Court Opinion

ID: 5784563
Source: CourtListenerOpinion
Date Created: 2022-01-12 17:56:34.413861+00
Date Added: 2024-06-11T08:42:04.183115
License: Public Domain

Stevens, P. J.
In 1969, defendant Kavanau Real Estate Trust (Kavanau) pursuant to a written agreement dated May 12,1969, agreed to purchase from all of the many owners of working interests in certain oil and gas leases, the respective interests of such owners. As consideration for the conveyance of such interests defendant agreed to pay on or before September 1, 1970, either “(a) $738,100 by certified or official bank check or (b) 127,796 common shares of beneficial interests of Kavanau, $1.00 par value * * * accompanied by a Prospectus included in a Registration Statement ” covering such shares effectively filed with the Securities and Exchange Commission (SEC). Each *49individual owner of a. working interest was given the option of accepting either cash or common shares of Kavanau in payment for his interest, with the proviso that Kavanau was to he notified in writing of such election on or before March 15,1970. The shares of Kavanau when issued were to be fully paid and non-assessable and approved for listing by the American Stock Exchange.

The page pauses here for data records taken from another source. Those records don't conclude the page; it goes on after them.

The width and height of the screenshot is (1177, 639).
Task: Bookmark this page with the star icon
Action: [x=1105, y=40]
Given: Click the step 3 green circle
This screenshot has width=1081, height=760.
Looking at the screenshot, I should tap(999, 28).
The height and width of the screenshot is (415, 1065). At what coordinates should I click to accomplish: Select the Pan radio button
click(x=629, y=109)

The plaintiffs originally elected to receive shares of stock of Kavanau and in their original complaint sought to represent all who so elected. Those who elected to receive cash were paid in full.

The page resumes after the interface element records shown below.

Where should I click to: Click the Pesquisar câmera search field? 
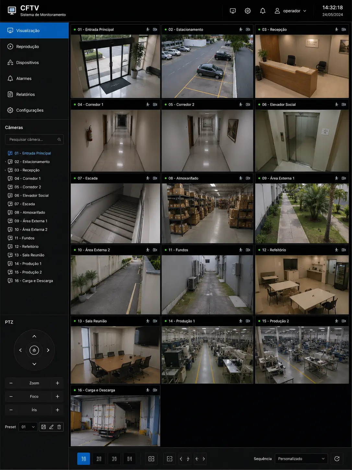[x=34, y=140]
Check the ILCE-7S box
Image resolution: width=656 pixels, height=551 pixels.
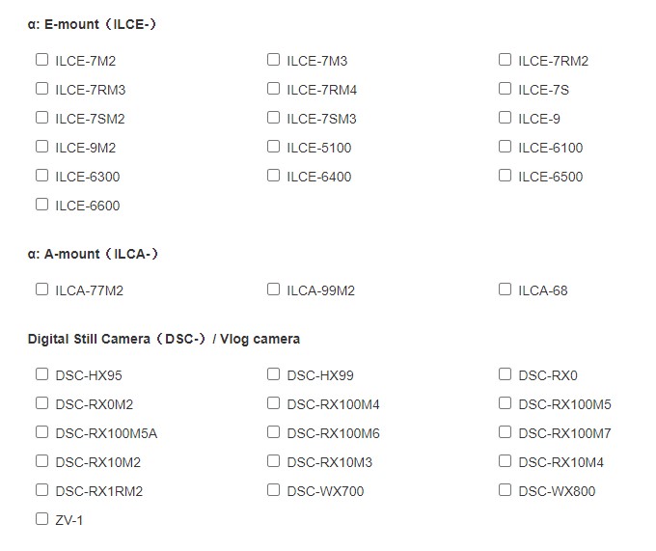coord(505,89)
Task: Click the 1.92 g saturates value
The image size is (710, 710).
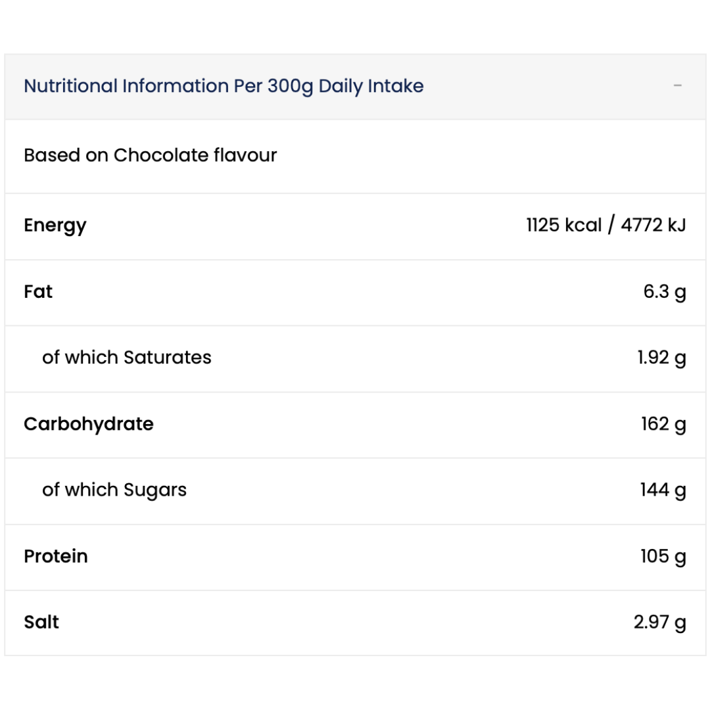Action: [661, 358]
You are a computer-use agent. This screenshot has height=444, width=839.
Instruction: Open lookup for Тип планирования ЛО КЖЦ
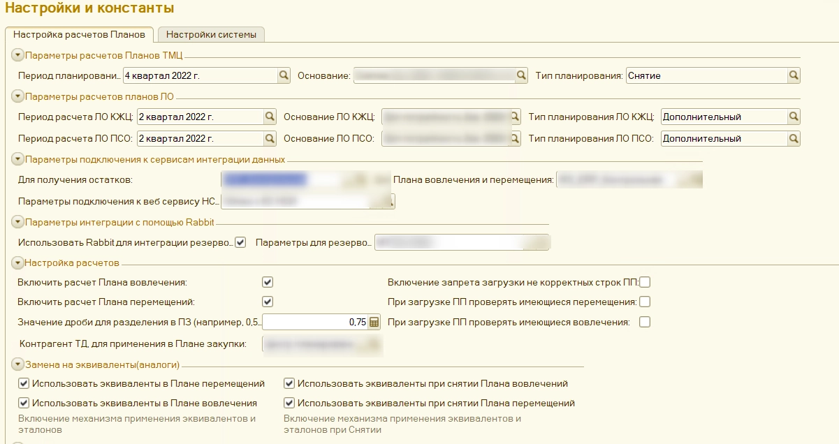pyautogui.click(x=794, y=117)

. On or about June 10, 1971, plaintiffs served a summons upon defendant who served a notice of appearance on June 30, 1971. The original complaint was served August 10, 1971, and the answei* served September 30,1971.
In the original complaint plaintiffs, allegedly on behalf of a class of those electing to receive stock, sought specific performance of defendant’s obligation to deliver its stock and for damages. It is undisputed that the registration had not received the necessary approvals to render it effectively filed.

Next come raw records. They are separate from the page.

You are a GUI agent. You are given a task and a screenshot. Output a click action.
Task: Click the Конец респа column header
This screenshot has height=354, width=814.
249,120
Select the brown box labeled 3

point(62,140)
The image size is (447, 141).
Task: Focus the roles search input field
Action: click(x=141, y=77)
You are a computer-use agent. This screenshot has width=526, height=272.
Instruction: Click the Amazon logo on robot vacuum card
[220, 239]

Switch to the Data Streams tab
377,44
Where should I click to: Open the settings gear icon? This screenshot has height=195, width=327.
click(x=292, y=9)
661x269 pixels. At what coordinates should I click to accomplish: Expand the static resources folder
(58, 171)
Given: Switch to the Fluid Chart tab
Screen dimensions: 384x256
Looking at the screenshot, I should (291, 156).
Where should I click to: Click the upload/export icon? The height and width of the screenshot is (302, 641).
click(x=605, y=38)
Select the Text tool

Meanwhile on July 21, 1971, defendant sent out a general letter to all sellers, including plaintiffs, who still had outstanding elections to receive payment in stock, advising them of the filing of preliminary proxy material with the SEC and that as yet there was no effective Registration Statement. The letter advised of payment to those sellers who elected to receive cash, and stated “ upon the request of any Oil Seller, the Trust will pay to him the Cash Price in full satisfaction of its obligations under the Agreement of Sale ” (emphasis supplied). The sellers were reminded of their right of election to receive cash or stock.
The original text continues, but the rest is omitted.